- What to do:
Restate the data that follows exactly as it stands, beginning with the first line and ending with the line that contains "You are a computer-use agent. Image resolution: width=1791".

(Pixel coordinate grounding data)
+ + + + + + +

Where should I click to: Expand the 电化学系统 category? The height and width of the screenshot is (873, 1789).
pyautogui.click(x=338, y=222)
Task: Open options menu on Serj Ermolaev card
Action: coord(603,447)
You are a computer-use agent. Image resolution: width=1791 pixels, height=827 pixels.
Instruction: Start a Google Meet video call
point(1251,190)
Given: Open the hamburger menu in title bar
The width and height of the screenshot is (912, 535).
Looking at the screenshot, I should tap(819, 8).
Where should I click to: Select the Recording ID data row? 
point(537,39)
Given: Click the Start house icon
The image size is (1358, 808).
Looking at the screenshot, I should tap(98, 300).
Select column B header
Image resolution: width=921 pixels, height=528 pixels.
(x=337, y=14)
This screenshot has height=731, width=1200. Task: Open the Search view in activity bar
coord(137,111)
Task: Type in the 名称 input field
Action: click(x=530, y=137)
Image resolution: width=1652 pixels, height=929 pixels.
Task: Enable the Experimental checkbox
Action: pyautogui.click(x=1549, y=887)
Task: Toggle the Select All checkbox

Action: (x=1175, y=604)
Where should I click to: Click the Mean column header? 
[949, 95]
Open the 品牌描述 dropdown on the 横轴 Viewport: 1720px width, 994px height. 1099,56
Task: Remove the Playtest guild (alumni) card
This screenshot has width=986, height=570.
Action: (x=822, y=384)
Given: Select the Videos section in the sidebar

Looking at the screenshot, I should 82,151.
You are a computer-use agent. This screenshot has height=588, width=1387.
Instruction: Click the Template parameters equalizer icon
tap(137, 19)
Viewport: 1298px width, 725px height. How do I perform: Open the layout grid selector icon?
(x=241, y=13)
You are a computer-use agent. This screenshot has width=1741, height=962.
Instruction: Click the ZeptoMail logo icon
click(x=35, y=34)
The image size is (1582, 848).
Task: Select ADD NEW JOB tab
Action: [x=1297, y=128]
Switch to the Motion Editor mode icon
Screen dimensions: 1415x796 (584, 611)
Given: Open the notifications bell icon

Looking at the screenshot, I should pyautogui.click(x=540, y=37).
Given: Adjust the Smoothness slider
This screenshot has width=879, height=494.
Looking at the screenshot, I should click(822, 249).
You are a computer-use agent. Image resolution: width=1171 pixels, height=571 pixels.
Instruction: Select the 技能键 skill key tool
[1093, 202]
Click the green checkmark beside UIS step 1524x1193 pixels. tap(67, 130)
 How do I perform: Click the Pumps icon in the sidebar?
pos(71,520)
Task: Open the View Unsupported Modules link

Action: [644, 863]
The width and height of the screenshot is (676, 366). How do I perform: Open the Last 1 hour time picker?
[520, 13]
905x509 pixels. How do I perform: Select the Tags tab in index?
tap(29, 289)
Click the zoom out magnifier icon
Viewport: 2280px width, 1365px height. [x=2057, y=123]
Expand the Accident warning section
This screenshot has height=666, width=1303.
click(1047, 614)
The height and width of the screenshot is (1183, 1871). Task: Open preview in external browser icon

+ + + + + + +

- Expected answer:
Where should I click to: Expand the 电化学系统 category? The height and width of the screenshot is (873, 1789).
pyautogui.click(x=338, y=222)
Task: Open options menu on Serj Ermolaev card
Action: coord(603,447)
You are a computer-use agent. Image resolution: width=1791 pixels, height=827 pixels.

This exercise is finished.